A toxic legacy
Published 02nd December 2009 - 8 comments - 770 views -
Today it happened to read an article about the ‘legacy’ of the Bhopal disaster. For those who do not know the incident, in 1984 a gas leak from a chemical plant that was owned by multinational caused the death of 15000 people in Bhopal India. The article (The Guardian 2/12/2009 p.20 article by Randeep Ramesh), refers to two studies that found that 25 years after the incident the groundwater remains toxic in a range of two miles around the plant and thus is poisoning the local society. In fact, the water pollution is 40 times higher than the Indian standards mention. Moreover, another impact of the pollution is that one out of twenty five children is born with a congenital defect, while even more worrying is the fact that according to campaigners 8000 tonnes of carcinogenic chemicals are leaching into water supplies used by 30000 people.
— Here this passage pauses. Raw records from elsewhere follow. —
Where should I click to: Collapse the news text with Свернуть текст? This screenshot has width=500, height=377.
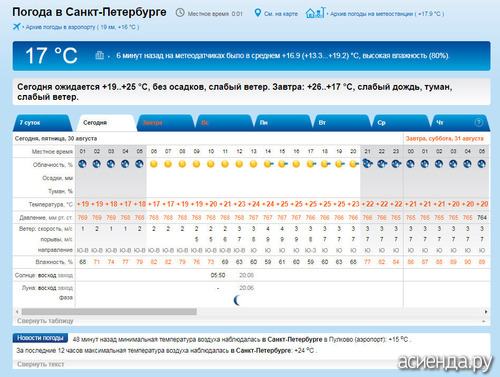(x=41, y=364)
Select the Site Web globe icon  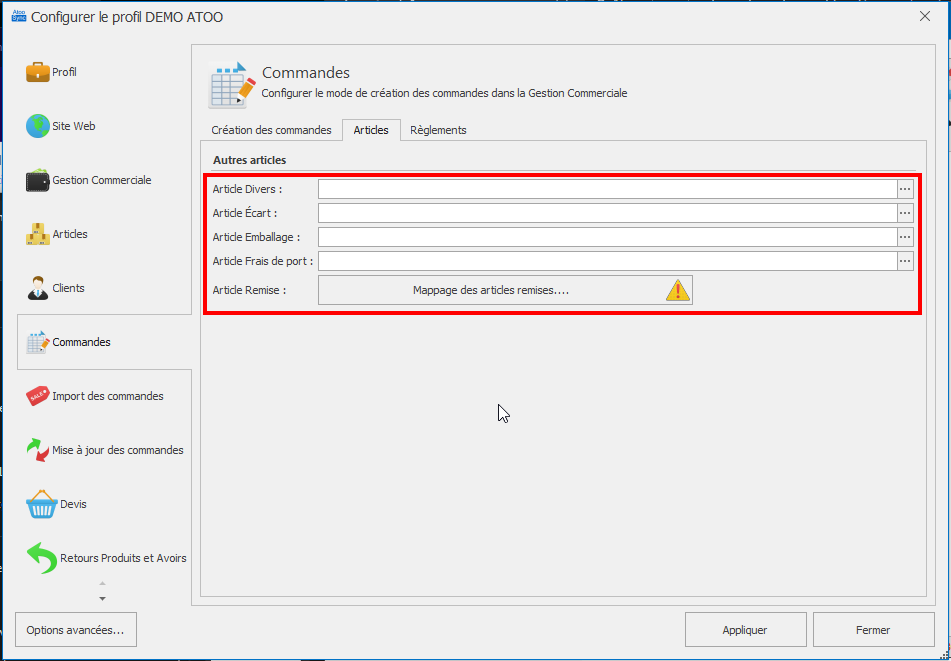pyautogui.click(x=38, y=126)
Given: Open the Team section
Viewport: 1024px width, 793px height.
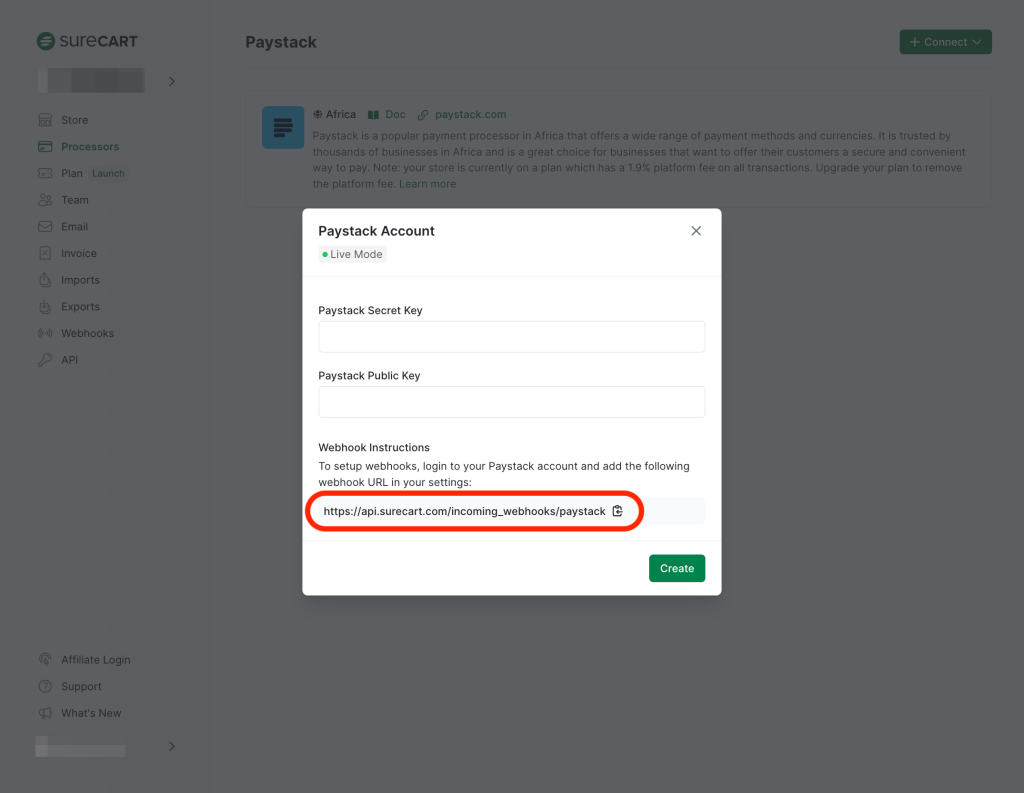Looking at the screenshot, I should (73, 199).
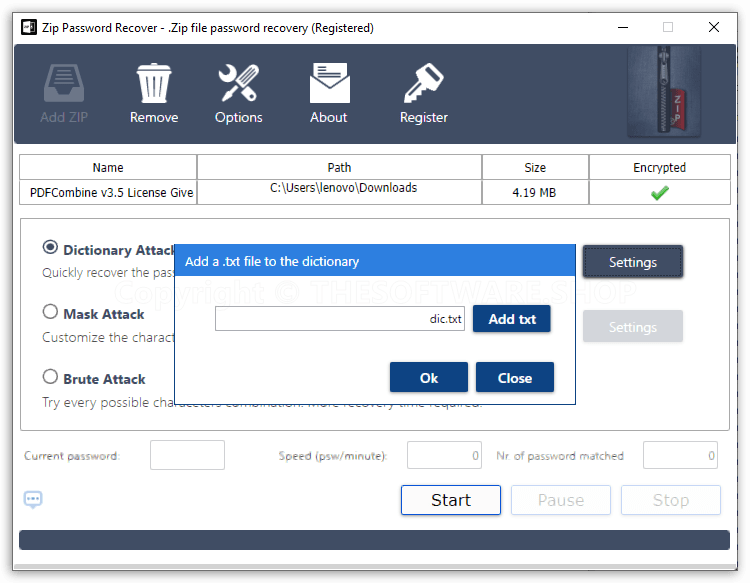Image resolution: width=750 pixels, height=583 pixels.
Task: Choose the Brute Attack radio button
Action: [x=50, y=377]
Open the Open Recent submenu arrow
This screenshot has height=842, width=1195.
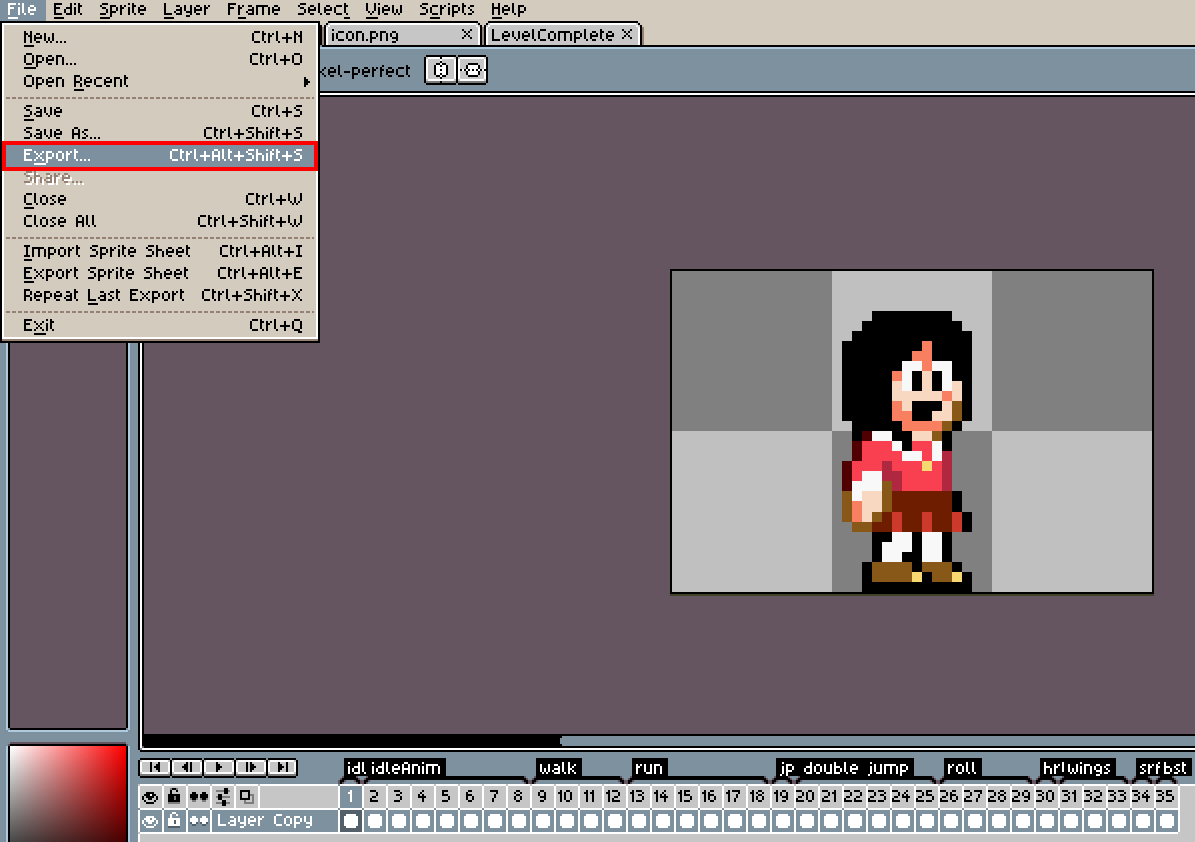[306, 82]
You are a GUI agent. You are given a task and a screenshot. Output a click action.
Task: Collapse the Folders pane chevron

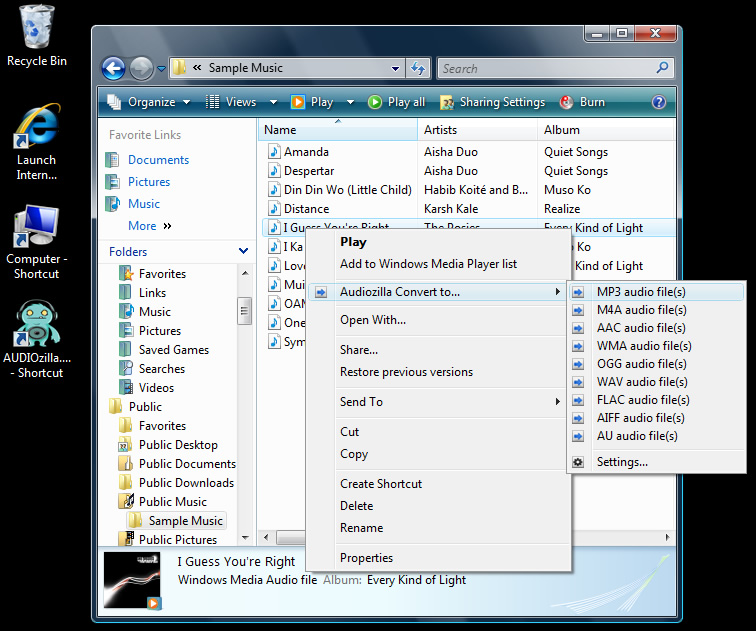click(x=243, y=251)
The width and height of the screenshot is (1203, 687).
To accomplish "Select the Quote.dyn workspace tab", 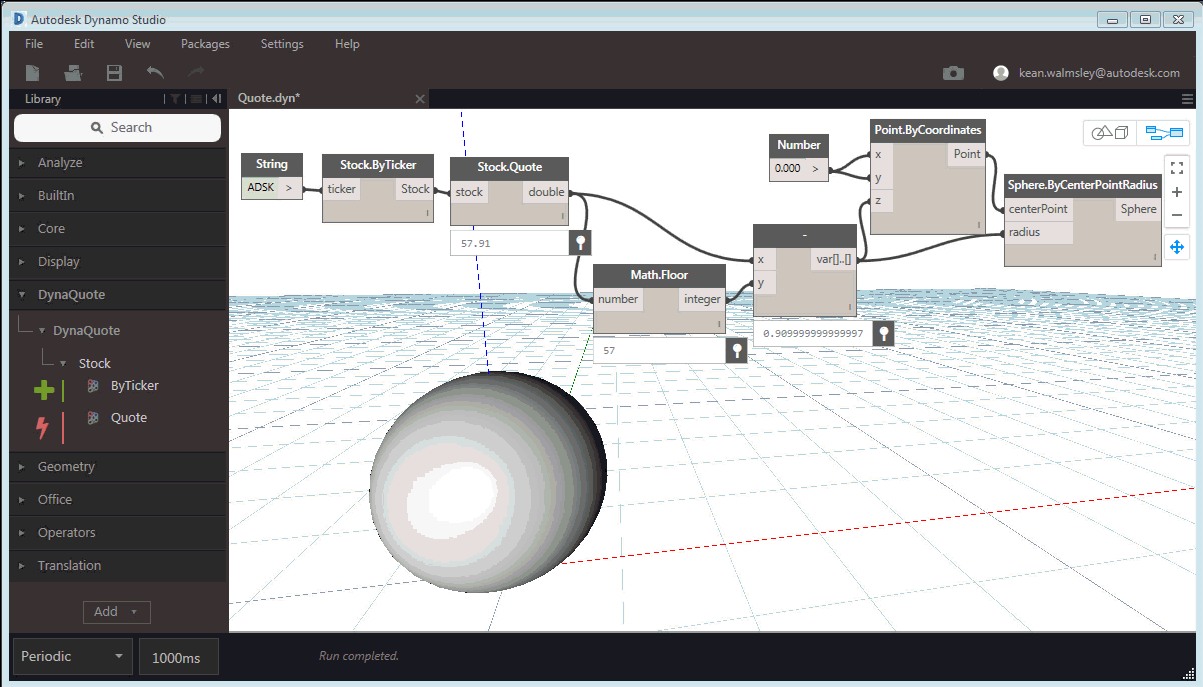I will (269, 98).
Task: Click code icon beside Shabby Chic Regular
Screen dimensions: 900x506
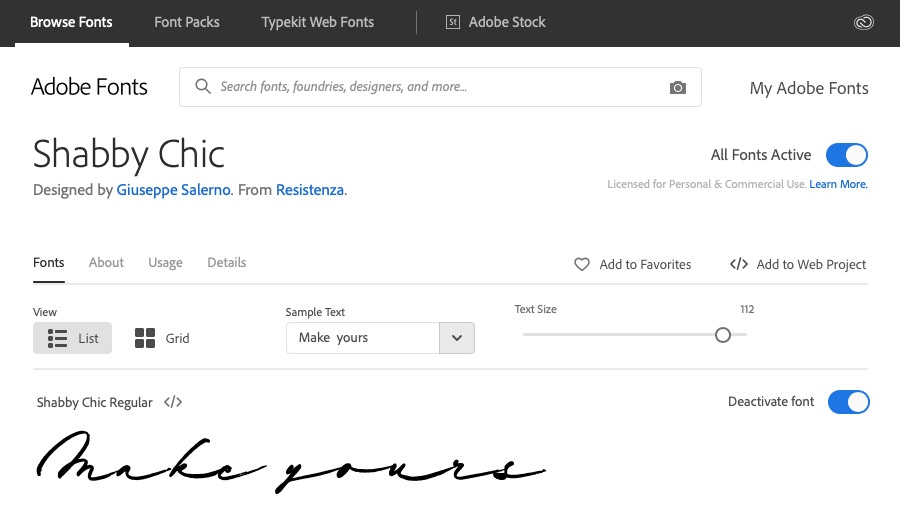Action: click(173, 402)
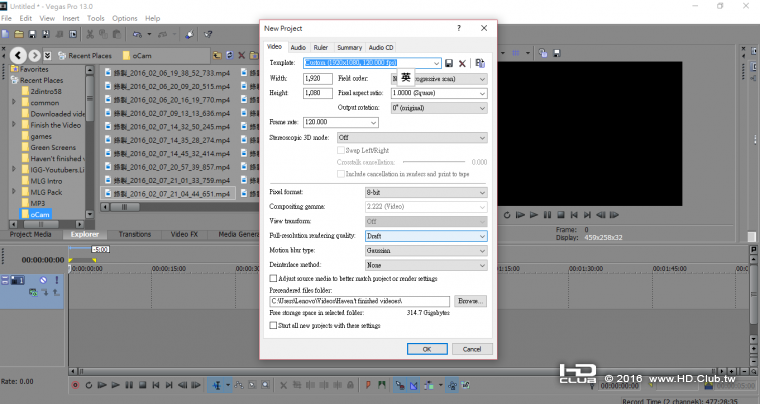
Task: Click OK to confirm project settings
Action: 426,349
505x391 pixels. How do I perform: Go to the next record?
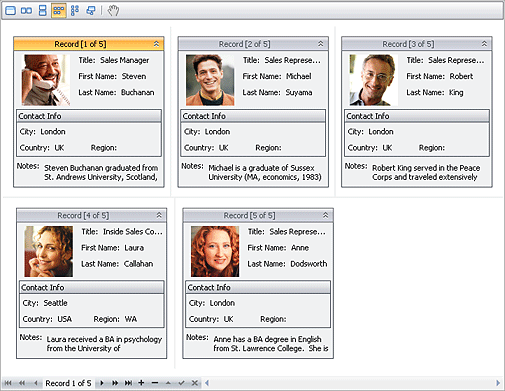point(102,383)
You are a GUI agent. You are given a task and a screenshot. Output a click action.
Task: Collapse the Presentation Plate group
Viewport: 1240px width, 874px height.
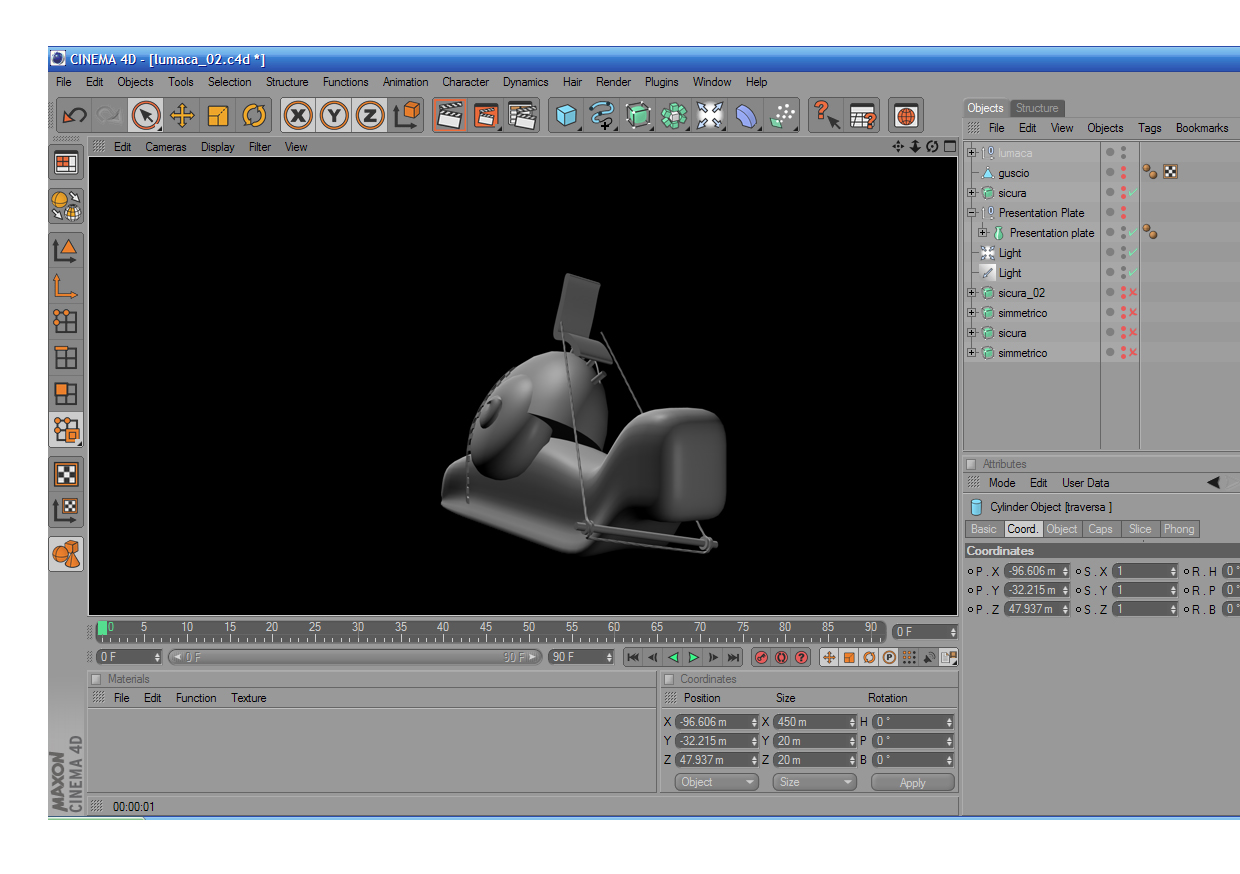(971, 213)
Bhopal is a part of a series of similar incidents such as Chernobyl, the use of uranium-contained bombs in former Yugoslavia, the damp of nuclear waste in Northern Sea et al. All these incidents are telling us that humanity is refusing to learn from its mistakes and that it continues to value profit above human life. For example, lately there is a debate for more nuclear energy but none seems to be concerned with the disposal of nuclear waste. Another conclusion from Bhopal is that those who are affected are normally poor and those that in the end were never responsible, not to mention that their compensation is never equal to the damage that they suffered. On the other hand, those that are responsible for such incidents are never punished accordingly and thus humanity moves through time by repeating its mistakes and by following wrong values.